21)From Ford: On the EV business, "No doubt there's a global price war and it's fueled by overcapacity, a flood of new EV nameplates, and massive compliance pressure. In our home market in the US, no OEM is immune. Since Q1 of last year, EV volumes have grown 35% while revenues in total are flat at $14 billion. That means the progress on volume has been fully offset by prices. We're expecting roughly 150 new EV nameplates to hit North America by the end of 2026. And some of our competitors are already resorting to very aggressive lease tactics even on brand new products which creates huge residual risk and overhang and brand damage."
22)From Capital One: the caveat to their positive comments on consumer, "Now we see some pockets of pressure related to sort of the cumulative effects of inflation and elevated interest rates.
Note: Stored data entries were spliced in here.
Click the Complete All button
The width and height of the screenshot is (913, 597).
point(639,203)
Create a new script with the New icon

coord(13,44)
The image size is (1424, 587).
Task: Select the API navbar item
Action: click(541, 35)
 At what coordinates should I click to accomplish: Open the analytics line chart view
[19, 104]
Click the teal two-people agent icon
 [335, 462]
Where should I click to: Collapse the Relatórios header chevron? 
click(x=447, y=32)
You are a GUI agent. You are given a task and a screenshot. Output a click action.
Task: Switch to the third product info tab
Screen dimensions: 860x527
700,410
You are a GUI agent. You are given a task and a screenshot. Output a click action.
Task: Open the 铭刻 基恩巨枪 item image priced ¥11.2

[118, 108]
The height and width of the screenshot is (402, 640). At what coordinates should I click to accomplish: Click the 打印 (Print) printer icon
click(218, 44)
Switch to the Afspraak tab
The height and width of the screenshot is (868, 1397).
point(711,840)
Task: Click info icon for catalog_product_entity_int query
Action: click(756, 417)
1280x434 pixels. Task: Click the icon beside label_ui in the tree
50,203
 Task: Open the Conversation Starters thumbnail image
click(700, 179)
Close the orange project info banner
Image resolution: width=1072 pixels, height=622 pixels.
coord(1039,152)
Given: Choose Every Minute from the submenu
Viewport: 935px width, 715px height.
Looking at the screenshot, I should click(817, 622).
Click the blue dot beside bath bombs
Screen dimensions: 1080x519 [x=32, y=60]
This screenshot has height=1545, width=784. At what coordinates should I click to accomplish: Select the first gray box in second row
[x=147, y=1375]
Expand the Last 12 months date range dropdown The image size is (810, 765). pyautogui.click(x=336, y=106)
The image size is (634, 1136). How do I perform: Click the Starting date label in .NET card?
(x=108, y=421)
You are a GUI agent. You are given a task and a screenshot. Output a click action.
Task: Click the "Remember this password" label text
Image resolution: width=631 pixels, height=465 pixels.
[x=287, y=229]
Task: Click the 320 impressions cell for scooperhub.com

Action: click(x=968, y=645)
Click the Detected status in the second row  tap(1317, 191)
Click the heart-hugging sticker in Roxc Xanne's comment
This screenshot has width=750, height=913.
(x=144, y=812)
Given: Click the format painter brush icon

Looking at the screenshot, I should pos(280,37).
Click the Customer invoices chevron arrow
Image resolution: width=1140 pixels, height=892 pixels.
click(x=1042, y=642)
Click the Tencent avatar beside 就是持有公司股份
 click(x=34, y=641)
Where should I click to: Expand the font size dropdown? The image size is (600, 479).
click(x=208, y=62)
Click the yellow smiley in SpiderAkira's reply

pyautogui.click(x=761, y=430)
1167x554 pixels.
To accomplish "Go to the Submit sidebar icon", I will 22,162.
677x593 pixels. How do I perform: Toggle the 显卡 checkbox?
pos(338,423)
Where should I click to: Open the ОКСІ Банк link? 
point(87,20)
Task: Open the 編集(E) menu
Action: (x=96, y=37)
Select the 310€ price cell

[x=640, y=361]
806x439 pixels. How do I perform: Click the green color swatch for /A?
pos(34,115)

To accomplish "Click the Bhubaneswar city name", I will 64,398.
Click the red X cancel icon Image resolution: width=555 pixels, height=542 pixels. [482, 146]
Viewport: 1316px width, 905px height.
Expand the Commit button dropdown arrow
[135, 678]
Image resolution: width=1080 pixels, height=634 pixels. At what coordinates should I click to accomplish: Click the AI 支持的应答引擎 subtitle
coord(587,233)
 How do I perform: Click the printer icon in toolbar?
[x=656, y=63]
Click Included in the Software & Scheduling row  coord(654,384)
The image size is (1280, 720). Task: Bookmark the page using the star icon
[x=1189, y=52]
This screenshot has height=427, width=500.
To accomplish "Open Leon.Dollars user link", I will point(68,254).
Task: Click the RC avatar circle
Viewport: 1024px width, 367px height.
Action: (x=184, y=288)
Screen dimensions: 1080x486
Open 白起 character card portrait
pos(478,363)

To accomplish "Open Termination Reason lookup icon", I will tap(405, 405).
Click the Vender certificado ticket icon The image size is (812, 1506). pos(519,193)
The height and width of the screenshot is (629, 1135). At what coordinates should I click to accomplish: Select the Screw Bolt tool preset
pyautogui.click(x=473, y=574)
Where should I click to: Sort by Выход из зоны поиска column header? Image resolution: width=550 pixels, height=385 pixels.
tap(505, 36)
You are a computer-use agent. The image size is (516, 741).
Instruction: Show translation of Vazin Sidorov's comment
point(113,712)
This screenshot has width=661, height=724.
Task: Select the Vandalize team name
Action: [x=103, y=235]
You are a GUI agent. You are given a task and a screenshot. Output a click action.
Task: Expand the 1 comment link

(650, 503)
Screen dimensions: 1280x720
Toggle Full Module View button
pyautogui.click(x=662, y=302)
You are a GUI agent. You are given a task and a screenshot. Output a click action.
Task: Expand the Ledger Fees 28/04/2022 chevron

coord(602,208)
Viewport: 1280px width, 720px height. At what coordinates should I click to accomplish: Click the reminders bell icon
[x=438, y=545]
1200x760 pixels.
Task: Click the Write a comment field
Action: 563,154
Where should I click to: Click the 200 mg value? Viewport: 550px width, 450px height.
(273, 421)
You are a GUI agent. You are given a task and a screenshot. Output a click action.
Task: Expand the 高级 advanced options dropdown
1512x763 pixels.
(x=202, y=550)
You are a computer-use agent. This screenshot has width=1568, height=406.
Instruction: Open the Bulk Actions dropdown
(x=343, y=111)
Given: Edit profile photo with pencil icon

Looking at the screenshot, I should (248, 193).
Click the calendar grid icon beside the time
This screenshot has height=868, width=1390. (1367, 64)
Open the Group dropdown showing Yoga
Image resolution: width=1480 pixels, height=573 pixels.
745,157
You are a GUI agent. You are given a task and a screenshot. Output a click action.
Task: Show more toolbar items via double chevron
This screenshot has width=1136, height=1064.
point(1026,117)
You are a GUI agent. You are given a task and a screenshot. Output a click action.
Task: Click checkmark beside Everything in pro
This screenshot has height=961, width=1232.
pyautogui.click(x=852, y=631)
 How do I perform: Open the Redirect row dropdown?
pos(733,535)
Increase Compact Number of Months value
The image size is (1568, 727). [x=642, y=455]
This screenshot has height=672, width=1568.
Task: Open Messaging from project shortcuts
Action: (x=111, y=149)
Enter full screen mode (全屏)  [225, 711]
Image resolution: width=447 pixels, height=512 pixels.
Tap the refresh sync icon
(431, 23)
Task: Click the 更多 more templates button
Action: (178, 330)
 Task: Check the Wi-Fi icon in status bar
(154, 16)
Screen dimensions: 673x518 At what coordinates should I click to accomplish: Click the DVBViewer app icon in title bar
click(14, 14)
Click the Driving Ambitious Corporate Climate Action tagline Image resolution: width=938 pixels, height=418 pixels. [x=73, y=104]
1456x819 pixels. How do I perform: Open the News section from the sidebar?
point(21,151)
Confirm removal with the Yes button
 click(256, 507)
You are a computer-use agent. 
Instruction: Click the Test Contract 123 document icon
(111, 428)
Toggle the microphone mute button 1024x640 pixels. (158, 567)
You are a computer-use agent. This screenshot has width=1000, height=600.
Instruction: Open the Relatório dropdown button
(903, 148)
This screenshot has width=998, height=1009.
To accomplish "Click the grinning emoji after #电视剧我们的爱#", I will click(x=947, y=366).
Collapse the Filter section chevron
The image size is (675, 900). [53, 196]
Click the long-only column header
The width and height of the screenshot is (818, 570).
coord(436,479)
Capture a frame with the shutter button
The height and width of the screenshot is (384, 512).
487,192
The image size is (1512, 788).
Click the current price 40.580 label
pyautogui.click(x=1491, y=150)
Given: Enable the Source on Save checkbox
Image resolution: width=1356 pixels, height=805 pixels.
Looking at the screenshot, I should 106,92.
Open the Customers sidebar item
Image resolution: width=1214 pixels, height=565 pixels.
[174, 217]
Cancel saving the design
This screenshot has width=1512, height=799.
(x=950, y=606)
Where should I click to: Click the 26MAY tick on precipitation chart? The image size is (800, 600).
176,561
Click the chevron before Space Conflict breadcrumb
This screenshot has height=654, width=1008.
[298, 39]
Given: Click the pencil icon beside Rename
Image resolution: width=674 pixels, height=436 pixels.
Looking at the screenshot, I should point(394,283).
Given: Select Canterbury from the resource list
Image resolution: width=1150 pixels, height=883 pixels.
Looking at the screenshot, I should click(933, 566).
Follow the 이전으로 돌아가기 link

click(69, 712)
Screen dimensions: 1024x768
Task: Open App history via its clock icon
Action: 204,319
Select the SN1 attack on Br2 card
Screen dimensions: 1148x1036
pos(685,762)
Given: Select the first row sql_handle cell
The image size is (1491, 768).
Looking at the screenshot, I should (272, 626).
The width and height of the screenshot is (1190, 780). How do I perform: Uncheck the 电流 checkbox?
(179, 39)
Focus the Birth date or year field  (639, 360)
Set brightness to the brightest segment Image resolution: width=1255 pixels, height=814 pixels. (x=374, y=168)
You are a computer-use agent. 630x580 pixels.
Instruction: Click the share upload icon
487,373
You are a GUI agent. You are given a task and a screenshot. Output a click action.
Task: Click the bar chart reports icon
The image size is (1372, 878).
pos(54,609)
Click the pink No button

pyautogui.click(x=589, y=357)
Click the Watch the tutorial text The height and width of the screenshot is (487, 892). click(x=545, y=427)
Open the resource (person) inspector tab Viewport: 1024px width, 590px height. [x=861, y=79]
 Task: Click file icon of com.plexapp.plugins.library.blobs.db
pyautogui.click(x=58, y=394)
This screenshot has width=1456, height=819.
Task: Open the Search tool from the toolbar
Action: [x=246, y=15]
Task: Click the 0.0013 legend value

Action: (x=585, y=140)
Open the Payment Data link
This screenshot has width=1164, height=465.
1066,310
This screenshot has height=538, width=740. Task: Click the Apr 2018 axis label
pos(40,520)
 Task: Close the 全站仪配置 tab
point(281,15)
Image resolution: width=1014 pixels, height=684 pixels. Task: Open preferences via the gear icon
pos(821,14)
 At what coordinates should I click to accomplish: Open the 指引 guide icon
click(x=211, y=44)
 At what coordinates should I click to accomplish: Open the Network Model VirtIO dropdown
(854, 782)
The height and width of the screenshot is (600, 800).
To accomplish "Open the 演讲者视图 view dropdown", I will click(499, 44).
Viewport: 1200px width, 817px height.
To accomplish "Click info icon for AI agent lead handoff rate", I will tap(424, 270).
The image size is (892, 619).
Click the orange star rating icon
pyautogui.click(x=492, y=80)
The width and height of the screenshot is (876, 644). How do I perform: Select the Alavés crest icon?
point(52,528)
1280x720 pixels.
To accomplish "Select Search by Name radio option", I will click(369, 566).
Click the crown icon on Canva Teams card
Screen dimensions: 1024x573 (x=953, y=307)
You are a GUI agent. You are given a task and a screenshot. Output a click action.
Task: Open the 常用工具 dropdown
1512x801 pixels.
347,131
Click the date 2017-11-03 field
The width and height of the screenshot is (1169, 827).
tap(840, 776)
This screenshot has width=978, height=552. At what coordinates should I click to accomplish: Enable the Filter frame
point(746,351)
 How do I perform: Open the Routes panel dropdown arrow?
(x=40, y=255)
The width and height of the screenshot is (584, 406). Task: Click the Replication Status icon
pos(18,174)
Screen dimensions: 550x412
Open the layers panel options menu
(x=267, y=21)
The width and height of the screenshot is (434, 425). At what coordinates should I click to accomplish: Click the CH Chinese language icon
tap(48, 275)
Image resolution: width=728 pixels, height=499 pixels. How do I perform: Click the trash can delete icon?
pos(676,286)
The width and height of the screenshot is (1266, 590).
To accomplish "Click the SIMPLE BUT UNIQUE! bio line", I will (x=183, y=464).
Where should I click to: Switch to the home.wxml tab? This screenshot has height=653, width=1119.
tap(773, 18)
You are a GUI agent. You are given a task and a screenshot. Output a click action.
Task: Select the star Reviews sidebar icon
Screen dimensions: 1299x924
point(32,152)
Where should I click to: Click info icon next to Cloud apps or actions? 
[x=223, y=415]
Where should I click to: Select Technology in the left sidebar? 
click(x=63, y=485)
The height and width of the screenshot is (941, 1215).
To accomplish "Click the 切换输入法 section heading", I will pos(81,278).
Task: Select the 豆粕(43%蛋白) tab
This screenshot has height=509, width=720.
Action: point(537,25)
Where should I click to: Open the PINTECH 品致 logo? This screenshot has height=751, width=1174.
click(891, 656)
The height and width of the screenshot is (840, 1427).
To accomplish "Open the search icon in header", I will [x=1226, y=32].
And we are almost certainly still seeing a thing that we've been calling out for years, even really before it happened saying we think it inevitably will happen but we won't fully be able to measure that. We won't be able to measure that along the way, but that is delayed charge-offs from the pandemic period. We should remember that millions of consumers who would have charged off under normal circumstances in 2020, 2021 and 2022 avoided defaulting, thanks to unprecedented stimulus and forbearance. And these consumers were on the edge, and they got a lifeline. But for some of them, their underlying vulnerability remains. So I believe that what we're seeing today is catching up from that period of historically low charge-offs."
23)From Carter’s: "Shopping for holiday related apparel trended later than last year, we believe consumers are shopping closer to need and buying what's needed and only when needed. In recent weeks, thankfully, as weather turned cooler in more parts of the country, the trend in our holiday related apparel has improved."
24)Manufacturing PMI’s seen in Asia: Taiwan 50.2 vs 50.8, South Korea 48.3 vs 48.3, Thailand 50 vs 50.4, Indonesia 49.2 vs 49.2, and Malaysia 49.5 vs 49.5.
25)The UK October manufacturing PMI was revised to 49.9 from the initial figure of 50.3 and down from 51.5 in September. That's the weakest since April. S&P Global attributed some of this softness to hesitancy ahead of the unveiling of the new UK budget which is now out. Also, "This domestic headwind, combined with an ongoing loss of export business, led to the first outright contraction in new work intakes since April. Output growth came close to stalling as a result."
26)In the Eurozone, October CPI rose 2% y/o/y, a touch above the estimate of 1.9% and up from 1.7% last month. The core rate held at 2.7%, also one tenth above expectations. Services inflation is still pretty persistent, rising 3.9% y/o/y while goods prices are muted, rising .5% y/o/y. Lower energy prices continue to keep a lid on the headline, down by 4.6% y/o/y but food/alcohol/tobacco prices were higher by 2.9% y/o/y.
27)Germany said that in October the number of unemployed jumped by 27k which was about double the forecast of up 15k. Their unemployment rate was 6.1%, holding to match the highest since October 2020.
28)The October Eurozone Economic Confidence index fell to 95.6 from 96.3 which is below the estimate of no change and continues to flat line. Manufacturing weakened further while consumer confidence and those in retail and construction were less negative. Services continue to be the standout, though unchanged m/o/m in positive territory.
29)Phil Lesh, “such a long, long time to be gone and a short time to be there.”